Since my last column pointing out the vast value I saw in back-month crude futures, I wanted to try to translate that opportunity into stock ideas. I invited subscribers to email me with their thoughts using these criteria: liquids' potential over dry gas, direct investment in the "hot" plays in shale but probably excluding the Bakken (which is mostly overpriced and overhyped), and underperforming, most likely because of a less than stellar balance sheet.
Stocks that met all of these criteria would benefit marvelously from a crude barrel price that was under $90 less than two years from now but which could be hoped to be projected at closer to $110 a barrel or more as they arrived at the "spot" (current) month.
You have impressed me -- and humbled me. First, I must be very careful what I write. I see that I have an extremely engaged audience that enjoys scoping out energy ideas almost as much as I do, and your ideas come with homework and knowledge. I got some fantastic stock ideas, so many in fact that I'm going to defer my own ideas for another column and work with just a few of yours -- they're terrific.
My friend Cynthia suggests Resolute Energy (REN), a $600 million market cap company engaged in the Areth region of Utah that also holds potential acreage in the Permian basin. Resolute has had a tough time, and the chart shows its stress, having been as high as $11.50 as recently as April, only to trade under $8 for most of the summer.
Resolute had a good report from its Areth wells, and it has been able to support an $8 secondary offering, a much-needed infusion of cash. And although I have suggested that the balance sheet shouldn't need to be stellar, Resolute's is tough to like, even with good acreage, holding $600 million of debt. Continued good results from the Areth should spur the needed exploration and production into its Permian assets, but even after its secondary, it's a tough bet on cash flow. Still, if you participated on the secondary, you're up 10% -- a great result. But for the long-haul play I'm looking for, I'll pass on Resolute.
Pete suggested Approach Resources (AREX). Unfortunately, he did it about two days too late. In a great move on timing, JP Energy just announced today that it is buying all of Approach Resources' Permian assets, which is the play I most wanted if I were to concentrate on Approach for us.
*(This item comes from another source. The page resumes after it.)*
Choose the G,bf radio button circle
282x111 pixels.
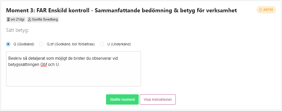[x=41, y=44]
Before this sale, Approach was the kind of stock I would have liked -- decent balance sheet, good acreage and flat stock price for most of 2013. But since the discount is gone today (Approach is up 7% on the news), and given the Permian assets shed, we've got to go elsewhere.
Roland liked Clayton Williams Energy (CWEI), a company I'll admit I've had a bear of a time getting a handle on for years. The 81-year-old founder is a real old wildcatter, and he seems to go wherever his instincts take him, and he always has. A big part of his business now is in transport and liquids treatment and storage, including water(!). The stock has been a roller coaster, down from $120 and $100 plateaus to trade now nearer to $50. Is it a value here? Not for me. I still can't get a handle on what its core business is, but I will bless anyone who has traded this one successfully -- more power to you.
We do have one winner here, one I was going to suggest myself, but I won't take the credit, giving it to subscriber Evan: Synergy Resources (SYRG). Synergy is in the Wattenberg play with acreage that is similar to Noble Energy's (NBL), and it's a play that I love for its under-the-radar appreciation. Synergy has slowly but surely increased exposure there while retaining a stellar balance sheet with virtually zero debt. It is not entirely in liquids, retaining some dry gas acreage in Colorado, but it is quickly concentrating on their 40,000 leased acres in the Wattenberg and increasing its asset purchases there.
The strategy shows. You could have bought Synergy as low as $3 a share as recently as September 2012 and after leveling off around $7 in the summer, good reports from wells shot the stock up to over $9.
Sure, I'd like to buy it cheaper. But for the long-term play that we're looking for, Synergy should still have plenty of upside left, more than a double in my mind. I'd establish a small position here and wait for a downtick and, if I had to, buy it going up.
Synergy Resources meets all the criteria we set ¿ and it's a recommended holding.
Thanks to all of you, and thanks, Evan -- good call.